Brenden chuckles. “Sounds like someone else I know.”

“I’m not stubborn.”

“Who said I was talking about you?” he asks, eyes sparkling playfully.

“I’mnot,” I argue. Even though, sure, I know I can be. But I’m not like my dad.

He doesn’t respond, just raises his wine glass to take a sip, hiding his smile behind it.

And okay, I’m probably making his point, but whatever. “If I’m so stubborn, then how come you can convince me to do just about anything you ask?”

His teasing expression fades into something much softer. “I don’t know. You tell me.”

“I...”

I have no idea what to say. Because I’m afraid the truth of it isn’t something either of us is ready for.

Once again, I’m saved by the waiter when he comes over to deliver Brenden’s lobster bisque and my side salad, along with a basket of hot rolls that smell amazing. We thank him, and as soon as he’s gone, I stab my fork into my salad and shove a large bite in my mouth like a coward.

Brenden idly stirs his spoon through the soup for a minute. Then he says, “I like that you always give in to me. But I hope you know I don’t take it for granted. I don’t... I would never takeyoufor granted.”

My heart does something odd then. Skips a beat, or flutters, or whatever dumb cliché you want to call it. He can’t say stuff like that and expect me not to fall even harder for him.

Is this still not supposed to be real?

“You make my days better whenever you’re around,” I say, the words escaping me before I can stop them. But he deserves to hear the truth.

He gasps softly and asks, “I do?”

God, how has he not already realized this?

I suppose I make it hard, since I don’t exactly offer my emotions too freely. Not the positive ones anyway. But shit, he makes me want to try.

So I reach for his free hand again. “You do. And you don’t even have to do anything. When I see you walking into the diner, I—” I break off, shaking my head. “You just make me happy. There’s something about you, like you make everyone happy. I’m sure you know that.”

He shrugs nonchalantly. “I try to make people happy. I remember things about them, compliment them, because I know it’ll make them feel good. I’m not saying it’s not genuine, but itissomething I’m consciously doing. I don’t do all that with you though. Because for starters, I don’t think it would work onyou. But it’s mostly because I can simply exist with you. I don’t always have to be on and sunny if I’m not really feeling it.” He adjusts our hands so our fingers intertwine. “When I’m around you, I’m comfortable just being me, like that’s enough for you. And that makesmehappy.”

I’m struck speechless again, and this time the waiter doesn’t come over to save me. I’m trying to be open with him, letting him in when it’s never something I’ve been good at. But I’m afraid of beingtooopen, of revealing too much and scaring him away.

He said this wasn’t a real date. But he’s still holding my hand.

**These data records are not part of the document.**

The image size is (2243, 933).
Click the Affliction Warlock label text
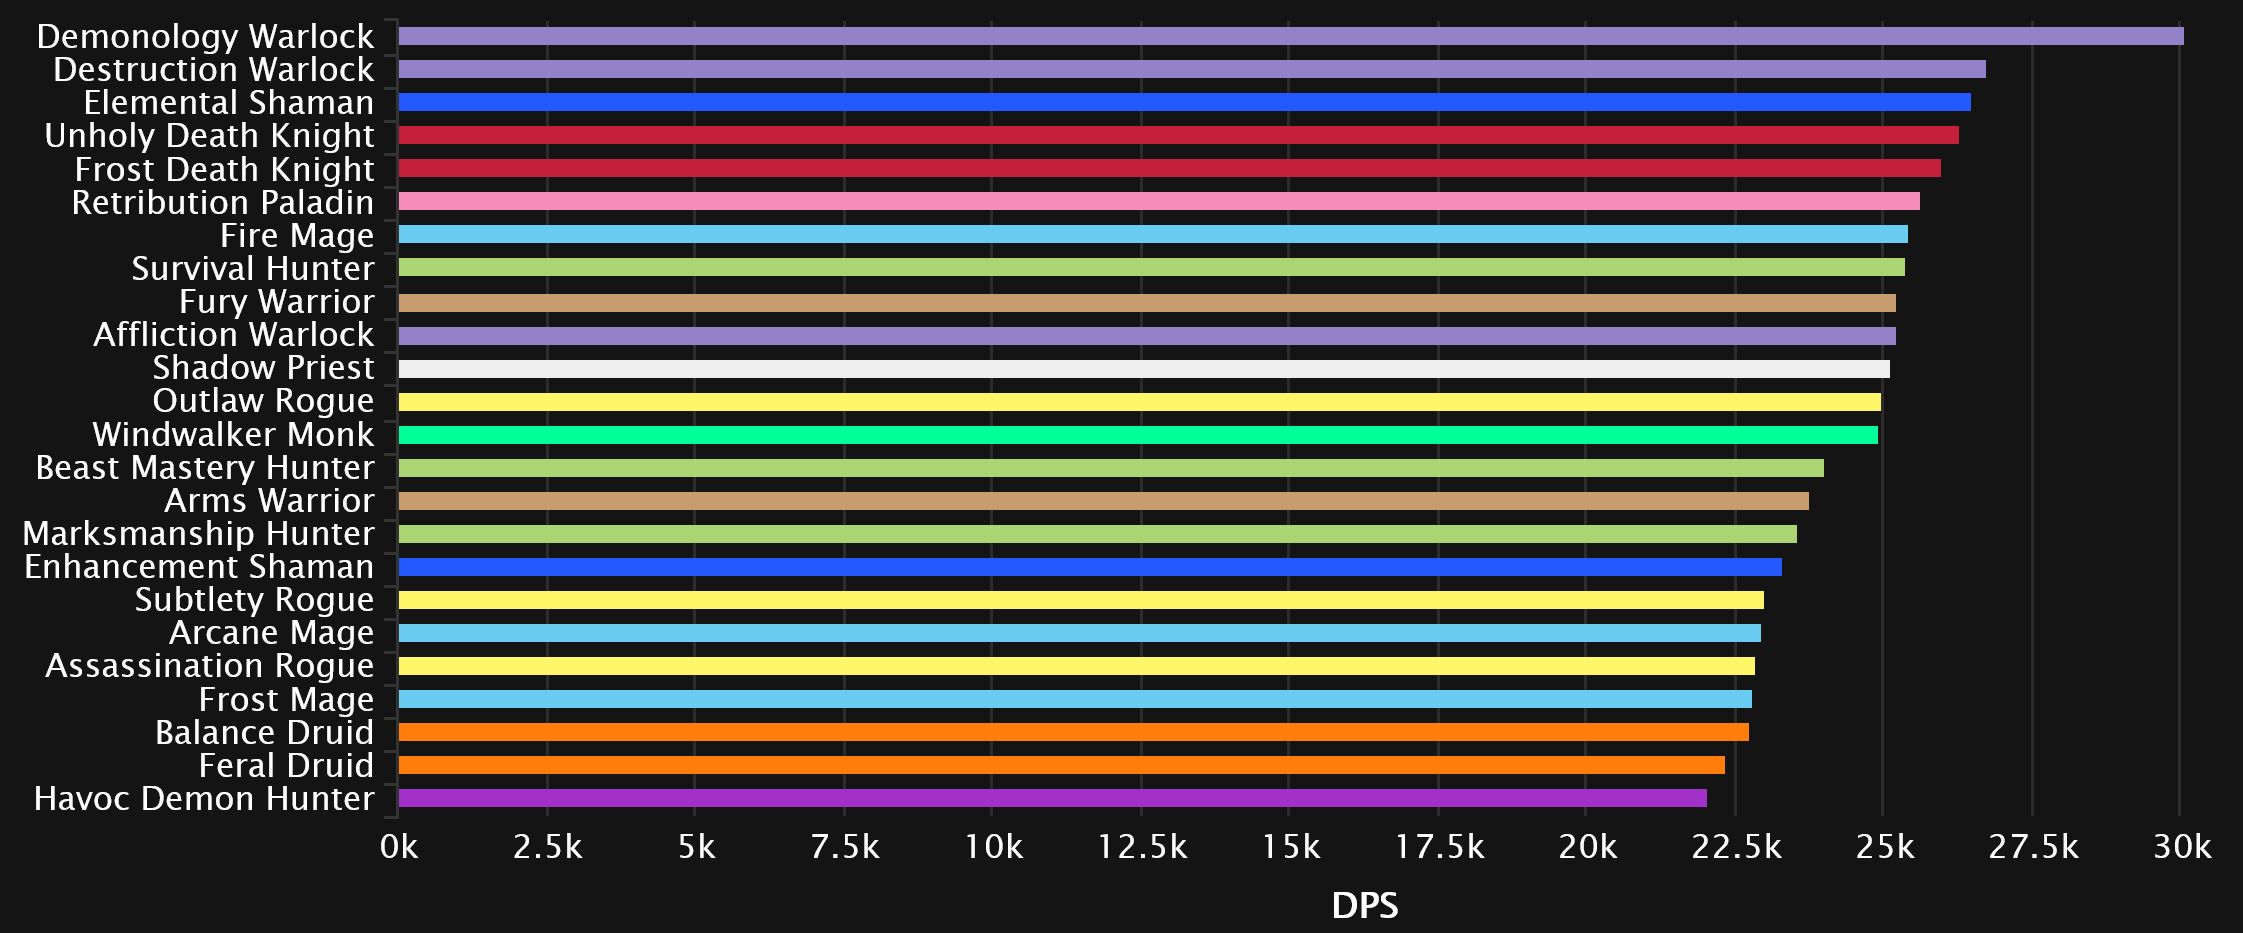tap(233, 334)
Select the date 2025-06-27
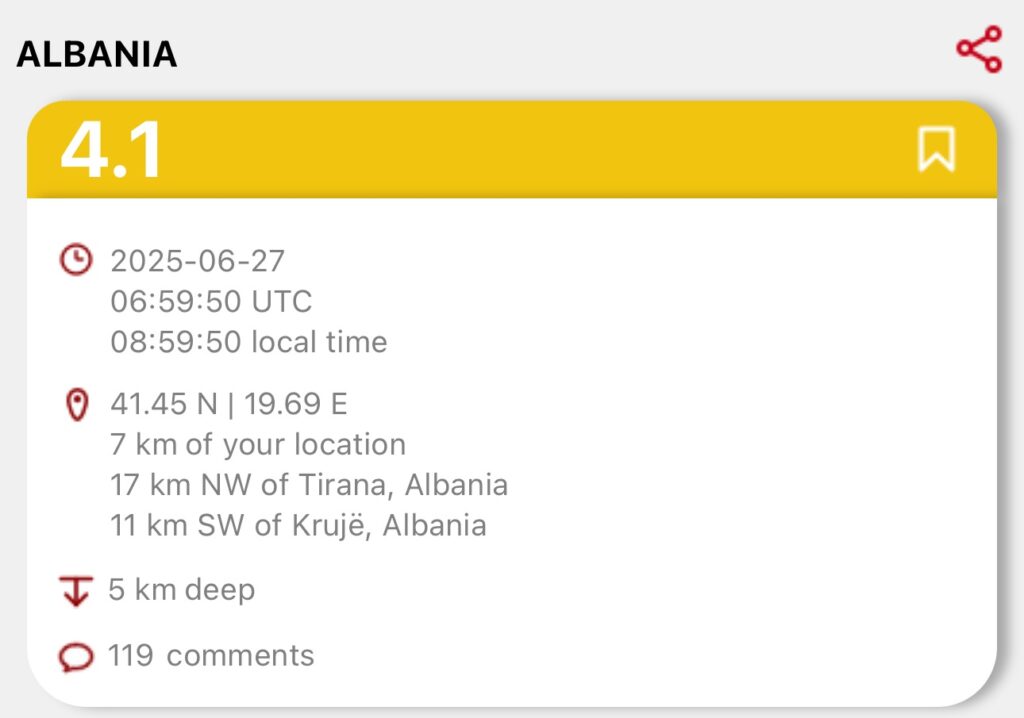Viewport: 1024px width, 718px height. point(197,261)
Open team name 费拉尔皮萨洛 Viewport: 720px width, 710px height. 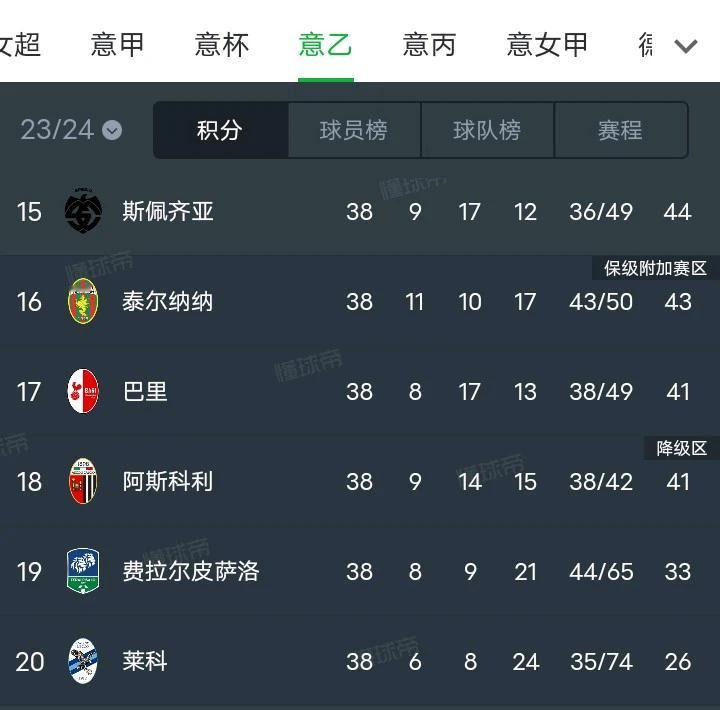pos(191,571)
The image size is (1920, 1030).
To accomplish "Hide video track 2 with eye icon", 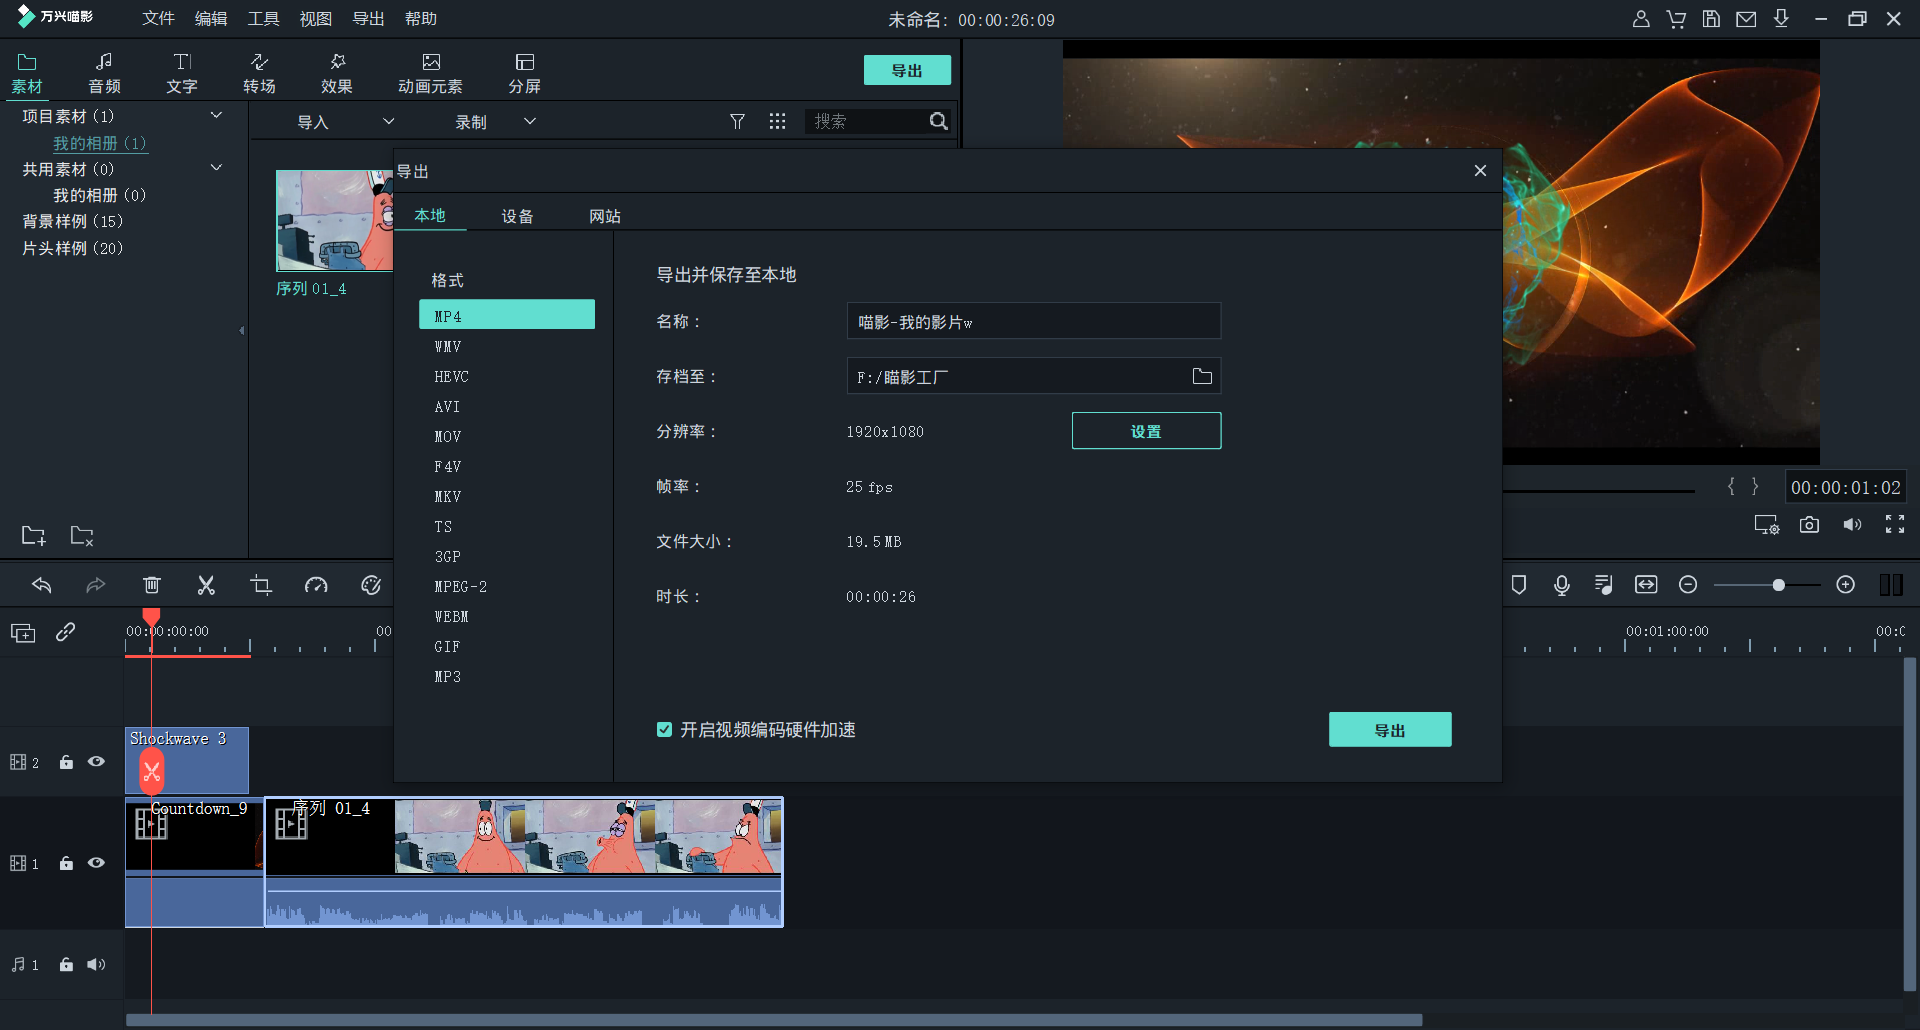I will click(x=97, y=762).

Apparently, I wait too long to respond, because he gives me a small smile and slowly slips his hand from mine. Then he takes his first taste of his soup, completely unaware that my heart is now practically beating itself out of my chest.

The soup must be delicious, because he moans softly around his spoon. Which does things to me that aren’t appropriate in a fancy, crowded restaurant. When he glances up and catches me staring, he blushes.

“This is really good. You need to try some,” he says, nudging the cup carefully toward me.

I try a spoonful. It’s creamy and perfectly seasoned, but I’m happy to slide the cup back to him so I can watch him enjoy it.

By the time our entrees arrive, we’re keeping up a normal, friendly conversation like we would in any other setting. Somehow the topic veers back to my dad, and I find myself sharing memories from my childhood and teen years that I haven’t thought about in forever.

It was just me and him for most of the time I was growing up. And while we’re not super close now, I idolized him when I was much younger. He taught me how to throw a baseball, how to drive, how to tie a tie (though I hated occasions when I had to wear them). When something went wrong, he knew how to fix it. It seemed like he was capable of anything.

But neither of us were the best communicators, which is likely partly to blame for the invisible wall that exists between us now. And that’s how I grew closer to my grandfather as I got older. He was a talker. Standing side by side in the diner’s kitchen, we talked as he taught me how to cook.

Cooking was one of the few things my dad didn’t have much skill for, and he had no interest in it. But I ended up loving it. And the more time I spent at the diner with my grandfather, the less time I spent with my dad.

Brenden gives me a contemplative look when I pause my stories to eat. “So one time, years ago,” he says, “May was walking home from a friend’s house, and she tripped on the sidewalk and skinned her knee. Your dad saw her crying as he drove by in his work van. So he stopped, used his first aid kit to clean and patch her up, then drove her home.”